Welborne is a proposed new town to the north of Fareham, England, intended to include 6,000 houses with businesses and community facilities. 
A plan for the development was submitted for central Government examination on 23 June 2014, and modifications were published in January 2015 following the inspector's preliminary comments. Fareham Borough Council formally adopted the plan for Welborne as part of its statutory Local Plan for the Borough on 8 June 2015. Construction is scheduled in phases between 2015 and 2036, and  the town was due to be completed by 2038. Transport plans include an upgrade to Junction 10 of the M27 motorway and a bus rapid transit route.

The Campaign to Protect Rural England is against the building of the town, describing the site as "a natural barrier from the urban sprawl of the Solent cities" and calling for the area to be designated a green belt.
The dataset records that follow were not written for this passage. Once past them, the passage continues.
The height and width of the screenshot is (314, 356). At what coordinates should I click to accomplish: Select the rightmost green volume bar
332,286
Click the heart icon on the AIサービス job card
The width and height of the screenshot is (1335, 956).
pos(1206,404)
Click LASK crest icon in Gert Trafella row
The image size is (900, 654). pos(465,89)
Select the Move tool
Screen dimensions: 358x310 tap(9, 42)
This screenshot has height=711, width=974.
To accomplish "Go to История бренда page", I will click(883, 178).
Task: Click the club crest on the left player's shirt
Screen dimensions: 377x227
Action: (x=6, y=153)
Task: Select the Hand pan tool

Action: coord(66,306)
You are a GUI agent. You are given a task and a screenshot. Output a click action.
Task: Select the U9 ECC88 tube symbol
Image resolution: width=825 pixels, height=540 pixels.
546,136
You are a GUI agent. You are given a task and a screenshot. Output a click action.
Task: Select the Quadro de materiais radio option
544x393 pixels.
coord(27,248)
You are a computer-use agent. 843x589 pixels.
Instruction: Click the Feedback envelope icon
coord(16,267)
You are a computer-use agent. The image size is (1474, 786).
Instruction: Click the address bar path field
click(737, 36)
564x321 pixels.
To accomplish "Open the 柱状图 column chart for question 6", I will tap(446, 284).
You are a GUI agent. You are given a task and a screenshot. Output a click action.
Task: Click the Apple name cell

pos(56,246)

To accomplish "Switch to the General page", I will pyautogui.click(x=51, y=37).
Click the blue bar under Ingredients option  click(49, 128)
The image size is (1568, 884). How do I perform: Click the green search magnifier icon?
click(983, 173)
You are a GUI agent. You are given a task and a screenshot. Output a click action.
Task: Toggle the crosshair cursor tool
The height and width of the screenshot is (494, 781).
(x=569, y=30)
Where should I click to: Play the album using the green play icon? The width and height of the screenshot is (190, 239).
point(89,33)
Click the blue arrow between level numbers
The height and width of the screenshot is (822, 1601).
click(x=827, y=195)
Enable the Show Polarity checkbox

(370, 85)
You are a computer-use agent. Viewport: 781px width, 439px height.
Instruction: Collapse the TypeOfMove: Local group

In 2011, a petition with 1,400 signatures objecting to a new town was submitted to the Council.

Fareham Borough Council voted to impose Compulsory Purchase Orders on landowners on the planned site in 2016. The council expressed concern in 2018 that the planned houses could be unaffordable A submitted design for the site was rejected by the Planning Inspectorate in 2018, over concerns that the area's infrastructure would be inadequate.

The Planning Inspectorate Hearings into Welborne took place in 2014. By 2022 building was yet to start, with the completion date for the first houses having become scheduled for 2023/24. On 6 June 2022 the Planning Inspectorate examined the 2037 Fareham Local Plan, and in the post-hearing letter noted that he considered completion of the first Welborne houses by 2023/24 to be "overly ambitious" and that the site "should be pushed back a year in the trajectory".